**What to produce:**
Looking through the listing, how many of its lines hold the word "agent"? Answer with only the number.

**Dataset entries:**
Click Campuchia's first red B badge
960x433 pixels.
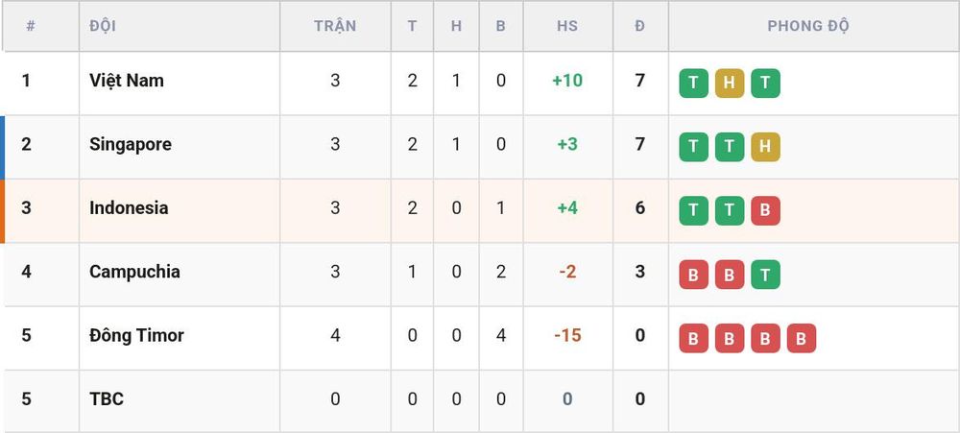(x=693, y=275)
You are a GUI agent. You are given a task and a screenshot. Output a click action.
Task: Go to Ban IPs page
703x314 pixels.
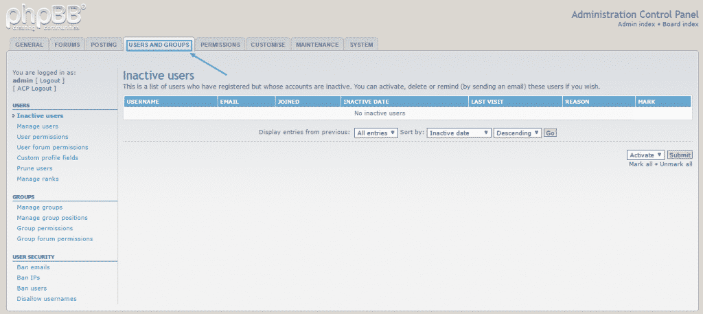(x=28, y=278)
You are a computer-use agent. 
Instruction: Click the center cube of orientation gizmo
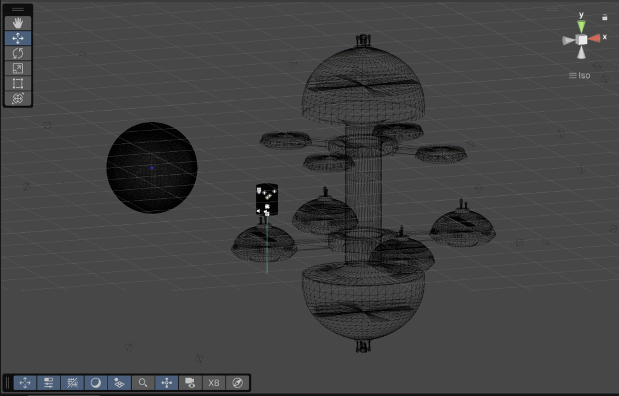(581, 40)
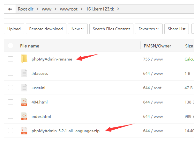194x157 pixels.
Task: Click the phpMyAdmin zip archive icon
Action: (24, 131)
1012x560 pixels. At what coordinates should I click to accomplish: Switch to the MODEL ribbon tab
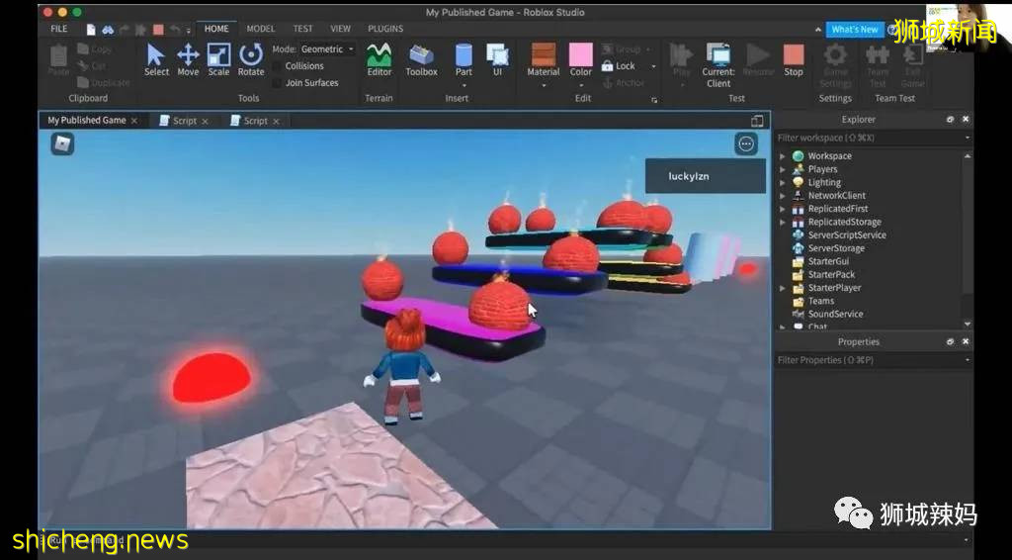(261, 29)
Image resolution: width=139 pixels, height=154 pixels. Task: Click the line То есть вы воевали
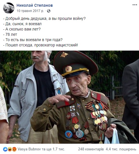(33, 40)
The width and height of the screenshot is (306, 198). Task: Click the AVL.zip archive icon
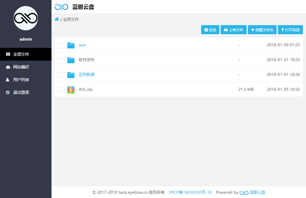(x=71, y=90)
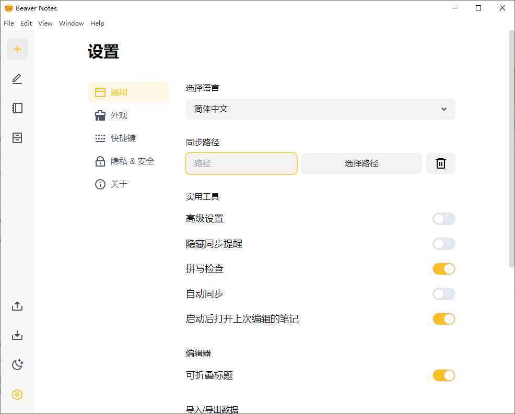Clear sync path using trash icon

coord(440,163)
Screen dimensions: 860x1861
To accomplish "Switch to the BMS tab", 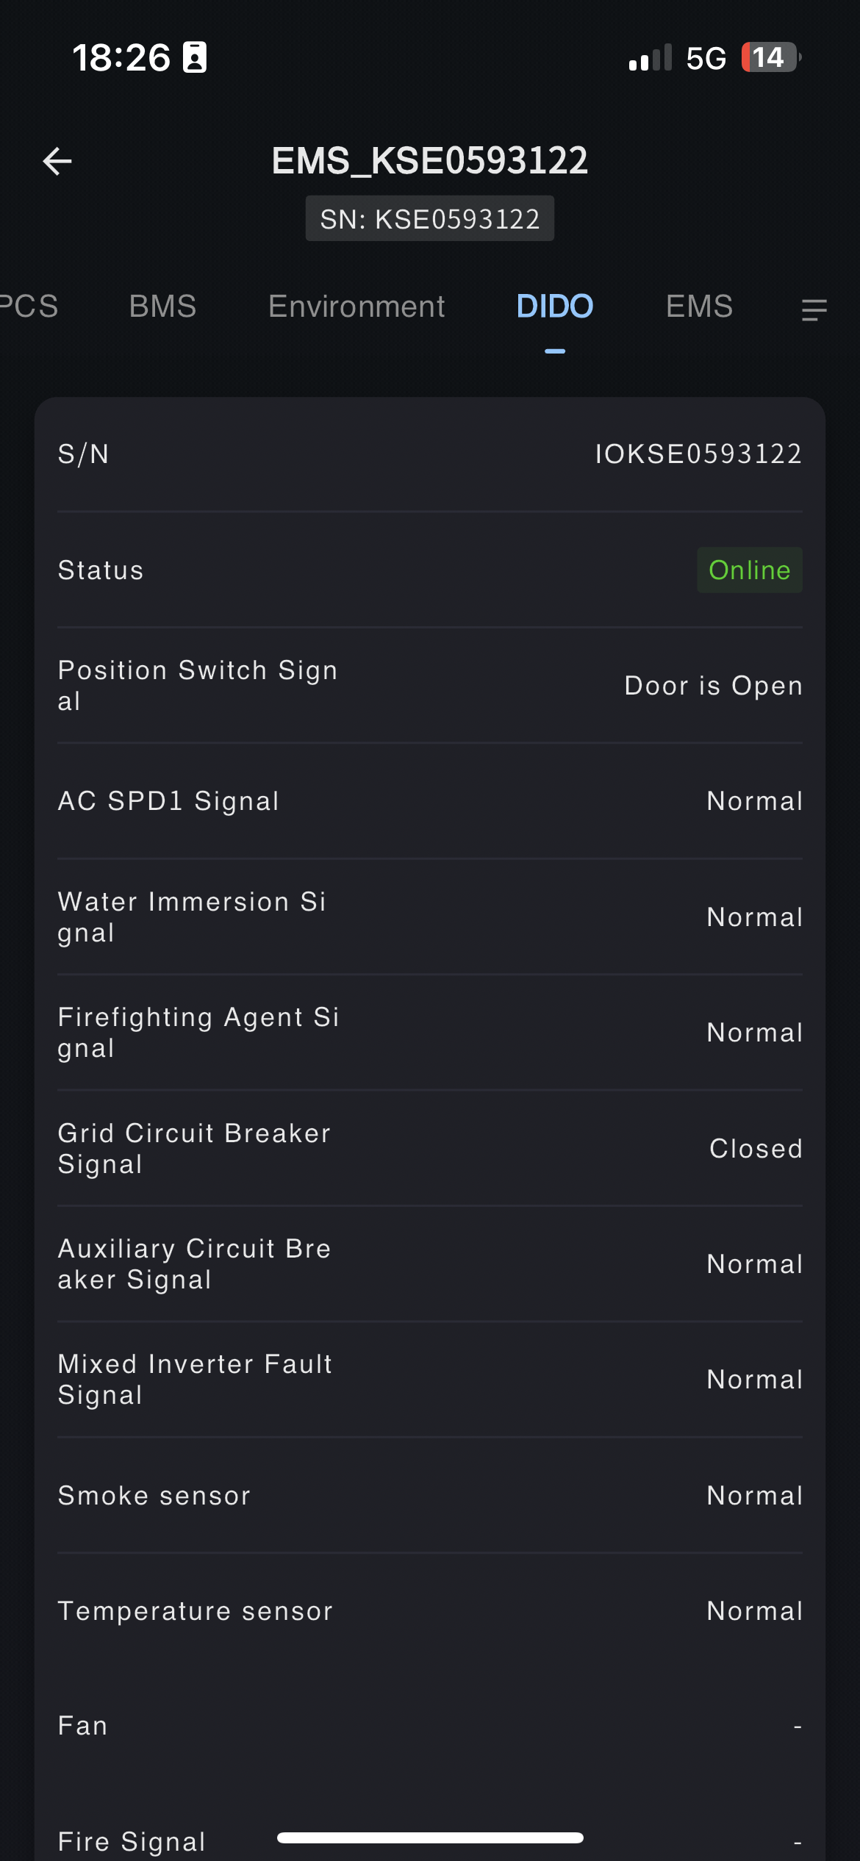I will [162, 306].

**Exercise output:**
2